Tras la boda llegó el viaje de novios, que les llevó a Madrid, Barcelona y Valencia. Unas semanas que se convirtieron en el anticipo de otro viaje más largo, el de los setenta años de casados que este sábado se conmemoraron con una ceremonia en la que repitieron los contrayentes, el escenario e incluso un invitado: Javier, sobrino de la pareja. En 1954 tenía solo un año y es el único, además de los protagonistas principales, que ha estado presente en ambos eventos.
A la cita acudieron 36 personas, algunos llegados desde Pamplona y otros desde mucho más lejos. No en vano, su hija María vive en Zürich (Suiza) con su marido e hijos. Porque el amor de Emilio, ese hombre ligado a la construcción, y Blanca, esa ama de casa que se ha encargado del cuidado de sus suegros y padres, ha dado sus frutos. Una familia formada, además de por ellos y su hija, por su yerno, Ancus Röhr, tres nietos (Víctor, Óscar y Marcus), ocho sobrinos y quince sobrinos-nietos.

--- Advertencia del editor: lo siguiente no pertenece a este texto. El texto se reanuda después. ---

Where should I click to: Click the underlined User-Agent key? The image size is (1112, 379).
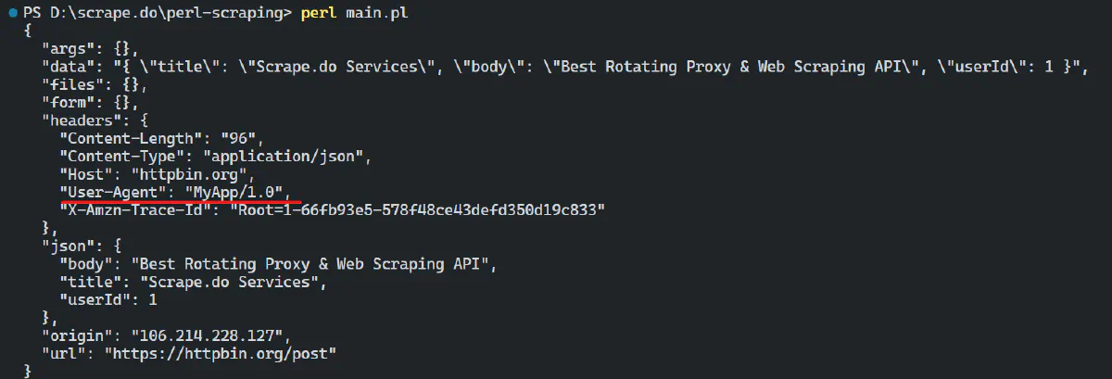pos(114,192)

«Amorosos, íntegros, orgullosos de su familia, por la cual viven y por la cual dan, y siempre han dado, todo». Así define María a sus padres, quienes han tenido en el nacimiento de sus nietos sus momentos más felices de este recorrido. «Toda la vida ha sido feliz, a pesar de altibajos», cita su descendiente antes de reseñar sus épocas en Alfaro y Arnedo como «especialmente» satisfactorias. «Eran muy jóvenes y recuerdan con cariño cómo con un refresco y unas aceitunas eran felices en casa porque no tenían suficiente dinero para salir por ahí», relata su hija.

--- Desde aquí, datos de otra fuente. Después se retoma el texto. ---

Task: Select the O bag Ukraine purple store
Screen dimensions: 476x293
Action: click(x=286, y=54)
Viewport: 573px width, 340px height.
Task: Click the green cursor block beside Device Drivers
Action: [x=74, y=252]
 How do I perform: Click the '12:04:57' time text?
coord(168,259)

Setenta años juntos y una duda por resolver: ¿cuál es el secreto de una relación tan duradera? «Ser yo muy buena persona», señala Emilio entre risas. «El amor y el respeto», añade Blanca. Su hija, por último, lo tiene claro. «Creo que ha habido una coordinación perfecta de roles entre ellos, en la cual ella, como la gran mayoría de mujeres de su generación, ha sacrificado su propia independencia por ejercer de cuidadora de la familia y sostener la carrera profesional de él desde la estabilidad que otorgaba al hogar», apunta. «Por suerte, él nunca abusó de su rol masculino, como sí hicieron y hacen muchos hombres, y ambos siempre se cuidaron el uno al otro, y estuvieron el uno para el otro, presentes, unidos, en las buenas y en las malas, como un solo ser», concluye. Así se consigue un segundo 'sí, quiero' setenta años después del primero.